The human body has what is sometimes called a “second brain” in the digestive tract. The enteric nervous system (ENS) performs many vital functions, including coordinating the movement of food to allow the body to absorb nutrients. When babies are born with an incomplete or absent ENS, their prognosis is extremely serious.
In a new study published in the Journal of Tissue Engineering, Children’s Hospital Los Angeles investigator Tracy Grikscheit, MD, shares her lab’s findings that bring scientists one step closer to a cure for babies born with these life-threatening conditions, such as Hirschsprung’s disease.
Through tissue engineering—using stem cells to grow healthy tissue—Dr. Grikscheit’s lab successfully grew fully functional ENS in pre-clinical models that lacked an intestinal nervous system. The Chief of Pediatric Surgery at CHLA, Dr. Grikscheit is interested in helping babies who are born without critical parts of their intestines.
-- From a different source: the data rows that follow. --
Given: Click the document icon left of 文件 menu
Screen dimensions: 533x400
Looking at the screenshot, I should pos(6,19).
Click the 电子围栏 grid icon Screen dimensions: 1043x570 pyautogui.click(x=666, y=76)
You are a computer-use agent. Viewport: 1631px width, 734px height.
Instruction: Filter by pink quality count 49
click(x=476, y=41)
While not yet available clinically, the finding is a significant leap toward new therapies that could help babies in need.
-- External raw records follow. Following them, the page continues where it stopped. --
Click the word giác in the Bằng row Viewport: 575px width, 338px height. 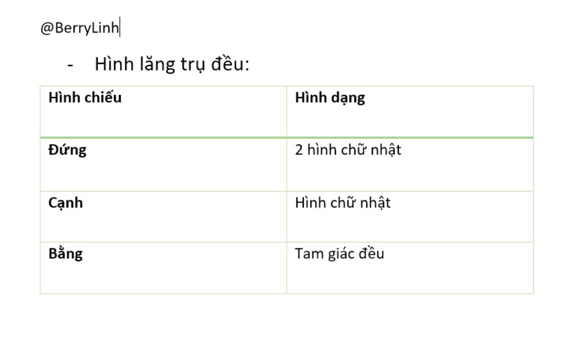pos(341,254)
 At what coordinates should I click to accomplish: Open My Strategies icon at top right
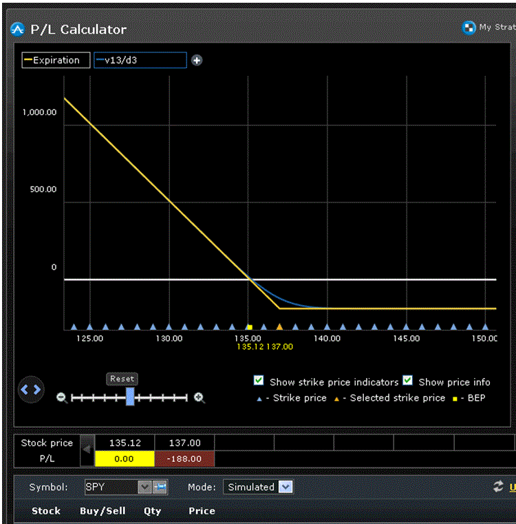(x=470, y=28)
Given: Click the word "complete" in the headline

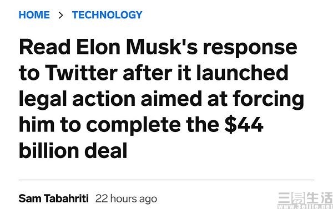Looking at the screenshot, I should tap(134, 126).
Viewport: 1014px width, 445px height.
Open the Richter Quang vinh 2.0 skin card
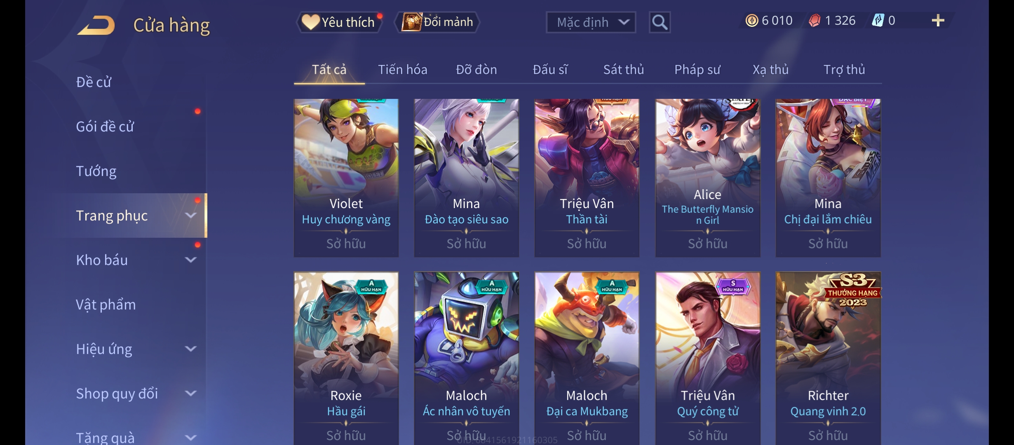tap(828, 358)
Dr. Grikscheit says that in the worst cases of Hirschsprung’s, children are born with no gut nervous system at all, or very little, and their intestines cannot function. “When a baby has this disease, the situationy is dire,” she says. “And current medical therapies are not adequate.” But the complex technique developed by Dr. Grikscheit could change this.
The Making of a New Model
Investigators tackle unsolved clinical problems by studying a model of the disease. But this wasn’t possible for Hirschsprung’s disease. “The models weren’t reliable,” Dr. Grikscheit explains, “and none of them addressed the right research questions, like ‘How do you grow an ENS from scratch?’” So, she developed the model herself.
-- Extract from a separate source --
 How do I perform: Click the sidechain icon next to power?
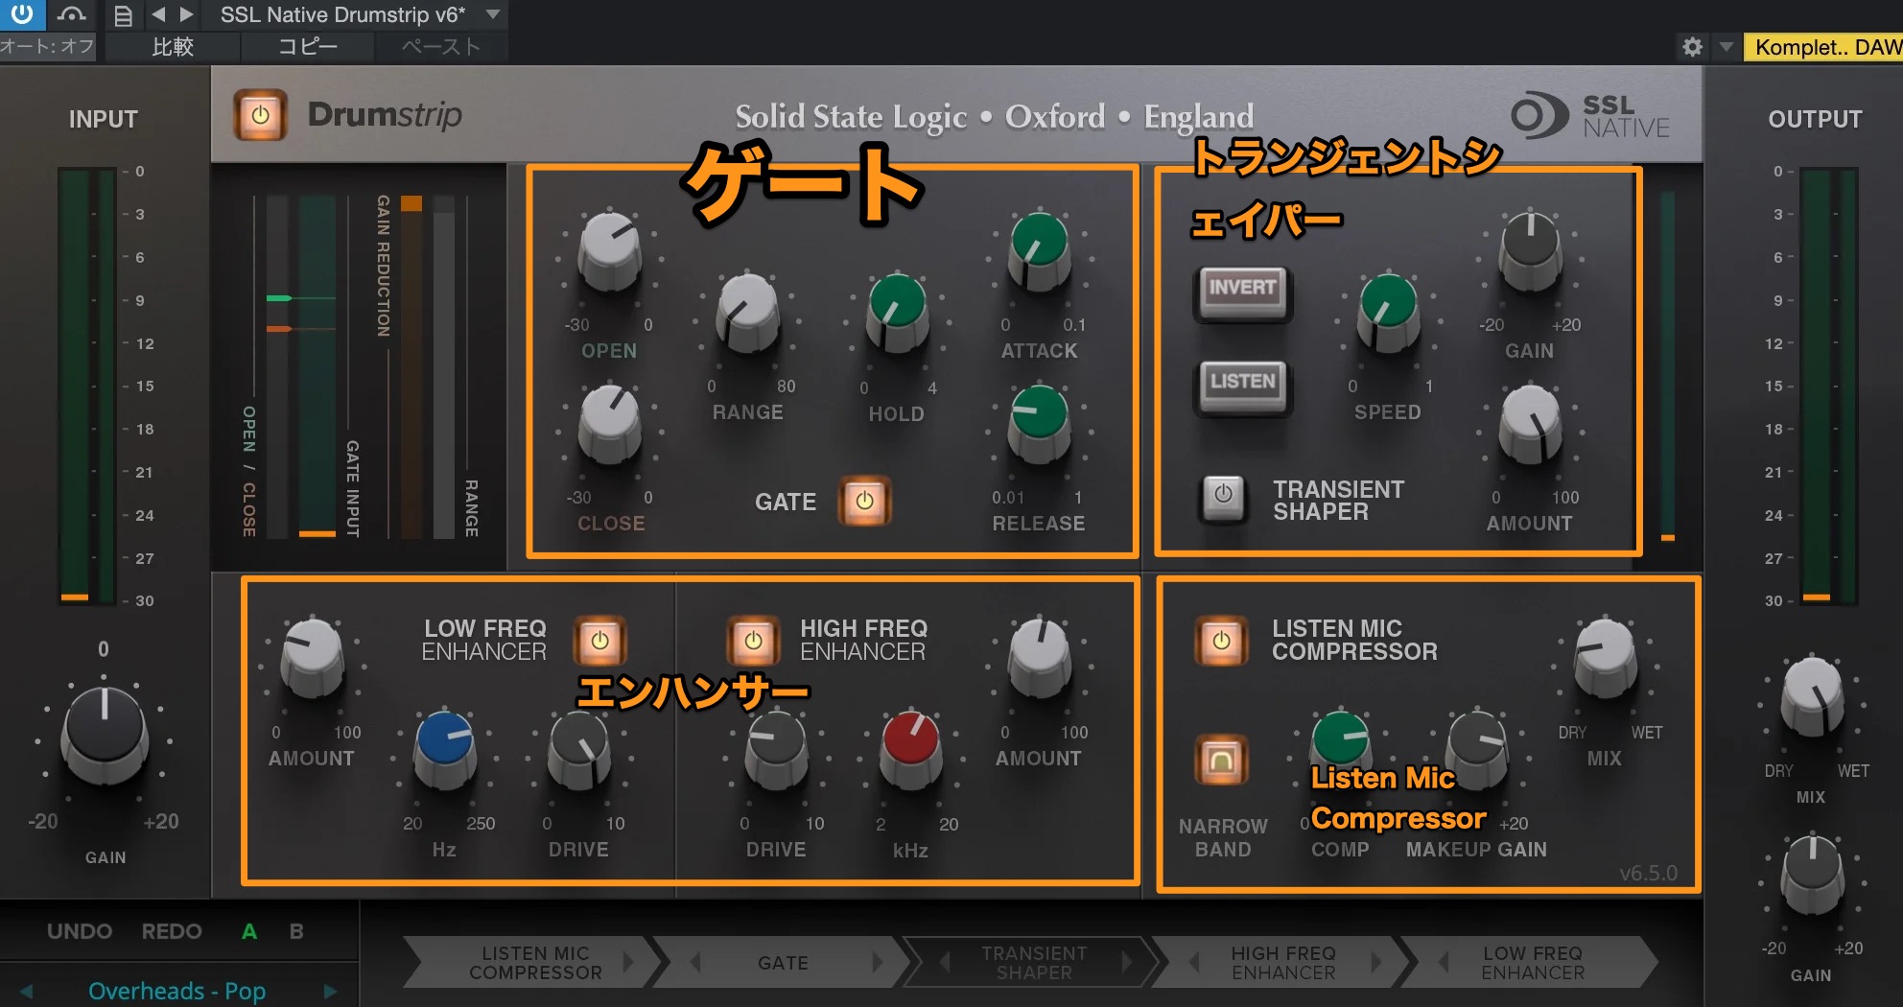(x=71, y=14)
Using stem cells to grow a fully functional ENS is no simple feat. “The enteric nervous system is called the ‘second brain’ because it is so complex,” says Dr. Grikscheit.
The ENS coordinates the movement of food to allow the body to absorb nutrients, but it also performs more nuanced tasks. It senses what type of foods we eat and coordinates the release of the right digestion hormones. The gut nervous system also keeps intestinal stem cells healthy. The intestines depend on stem cells to regrow damaged cells and maintain the lining of the intestines, which is constantly overturning.
“These cells are incredibly multi-faceted,” says Dr. Grikscheit. “The fact that we can implant them and they grow into this complex nervous system is a big step toward offering hope for these babies.”
Additional authors on the study are David F. Chang, Samul M. Zuber, Elizabeth A. Gilliam, Laura-Marie A. Nucho, Gabriel Levin, Fengnan Wang, Anthony, Squillaro, Sha Huang, and Jason R. Spence. The study was funded by California Institute of Regenerative Medicine grant TRAN1-08471.